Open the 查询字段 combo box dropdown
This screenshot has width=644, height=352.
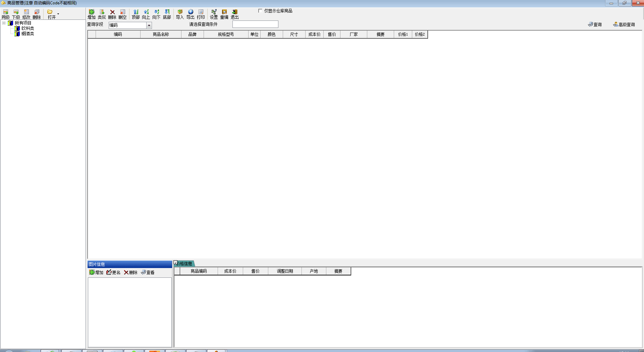click(149, 26)
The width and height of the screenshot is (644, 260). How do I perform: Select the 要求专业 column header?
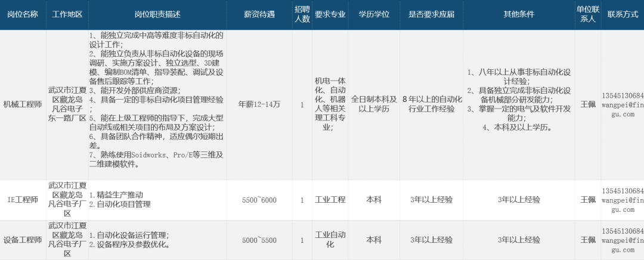coord(330,14)
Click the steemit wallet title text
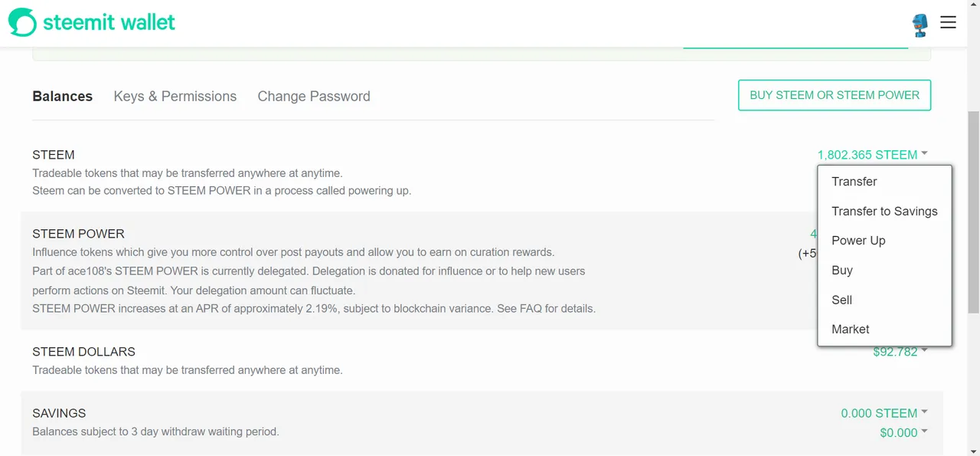 click(x=109, y=22)
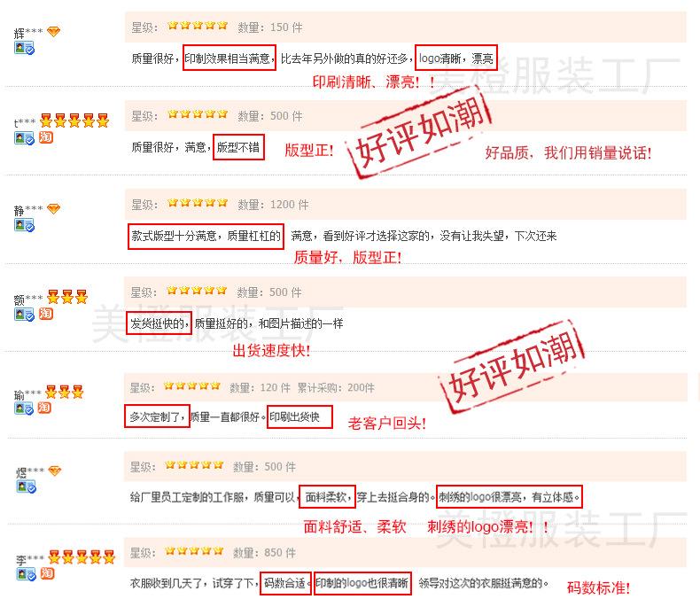This screenshot has width=700, height=607.
Task: Click the username 辉***
Action: pyautogui.click(x=28, y=33)
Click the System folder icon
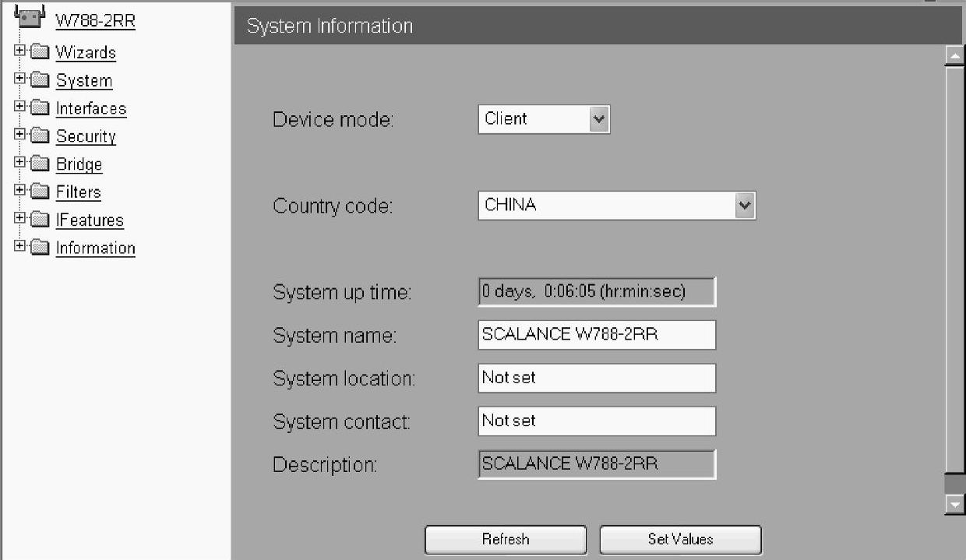 (x=39, y=81)
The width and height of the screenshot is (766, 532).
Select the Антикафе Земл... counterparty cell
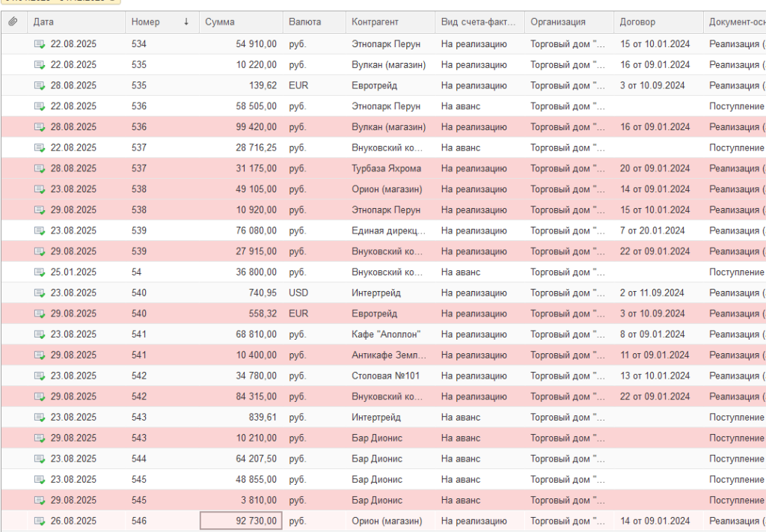[389, 355]
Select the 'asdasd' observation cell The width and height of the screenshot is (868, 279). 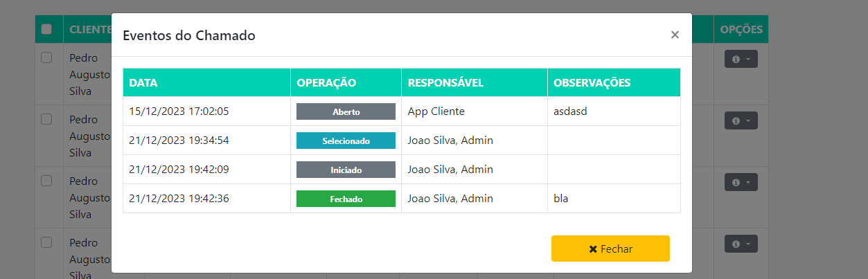[570, 111]
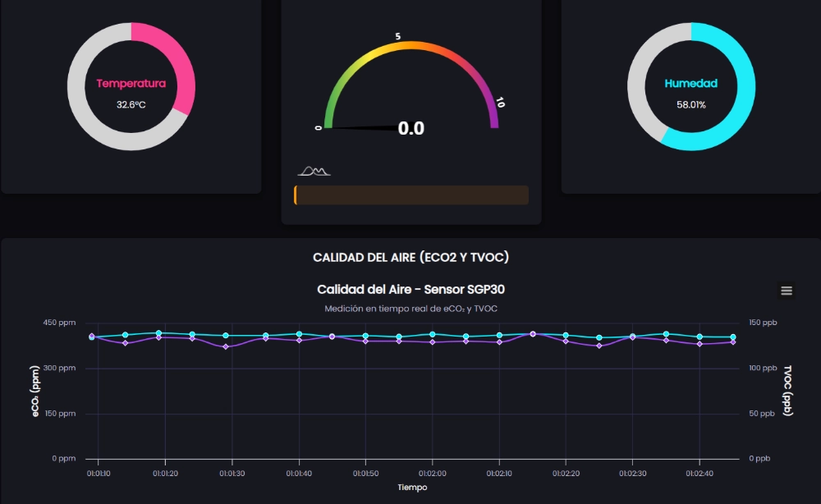Viewport: 821px width, 504px height.
Task: Click the 01:02:00 timestamp on the x-axis
Action: 432,473
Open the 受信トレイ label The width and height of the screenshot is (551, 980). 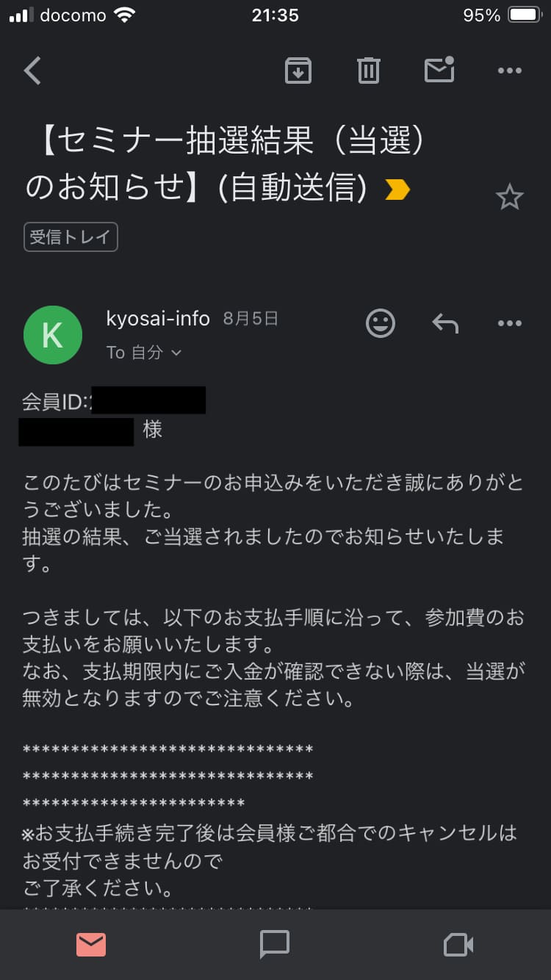tap(71, 237)
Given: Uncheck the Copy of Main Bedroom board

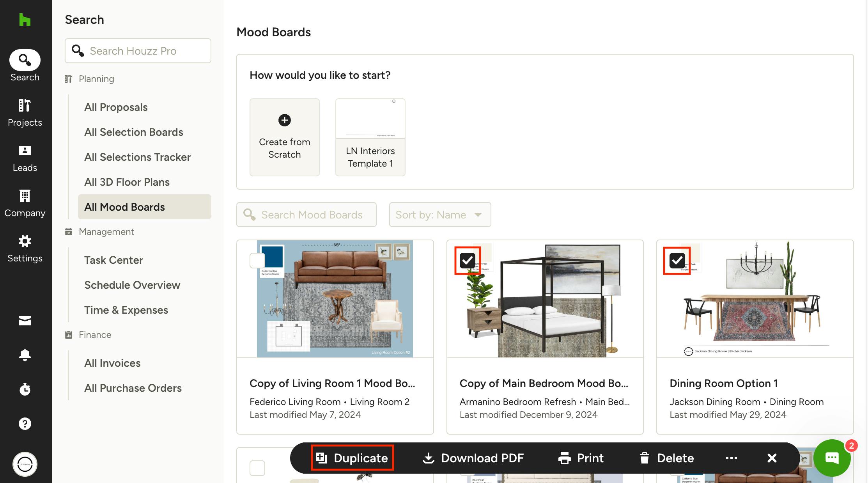Looking at the screenshot, I should [467, 260].
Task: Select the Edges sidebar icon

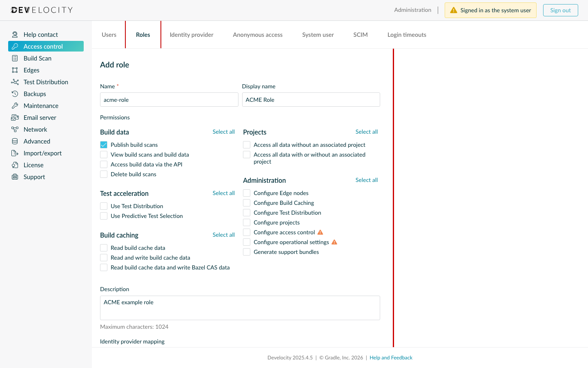Action: tap(15, 70)
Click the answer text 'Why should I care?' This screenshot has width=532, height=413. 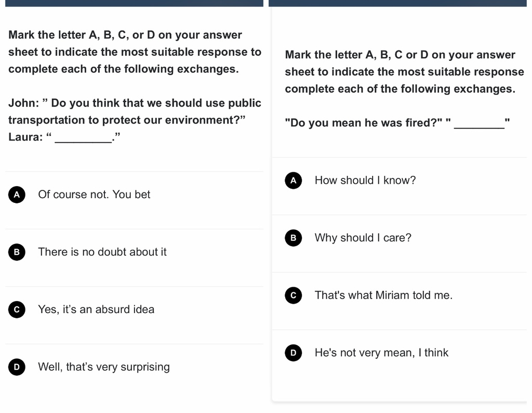pyautogui.click(x=363, y=237)
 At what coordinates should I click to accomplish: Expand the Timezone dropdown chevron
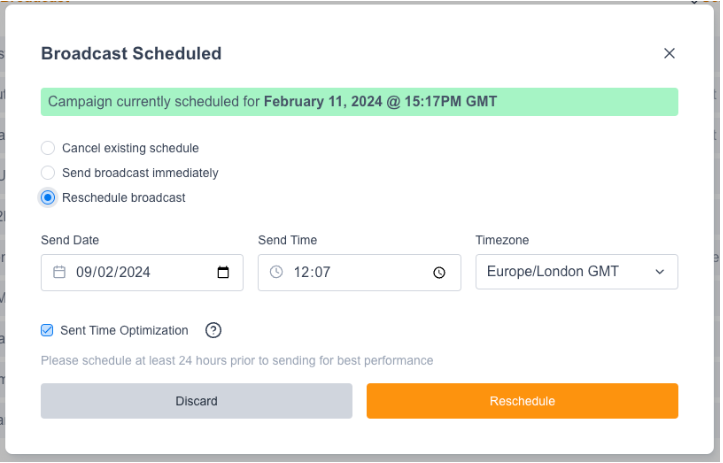[659, 272]
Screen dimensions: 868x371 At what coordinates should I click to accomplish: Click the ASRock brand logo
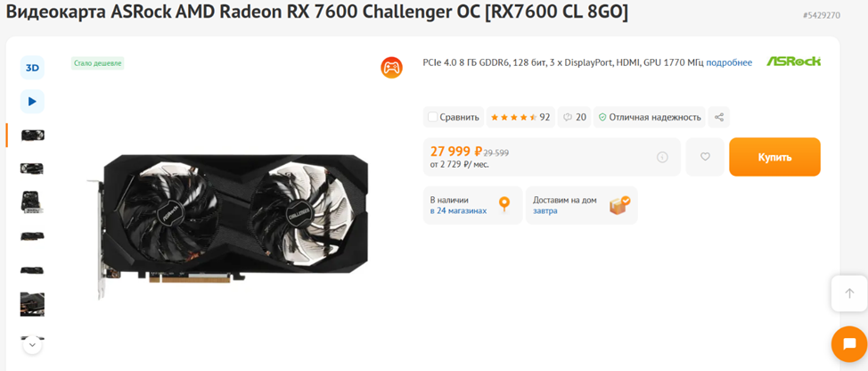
★ ★ ★
#### Work instructions
Your copy should consist solely of the lines from the line containing "At what coordinates should I click to accomplish: Expand" through the last line of the records above, reproduced exactly, with the pictures left out.

#### Output
 At what coordinates should I click to accomplish: Expand the Timezone dropdown chevron
[659, 272]
Screen dimensions: 868x371 At what coordinates should I click to accomplish: Click the ASRock brand logo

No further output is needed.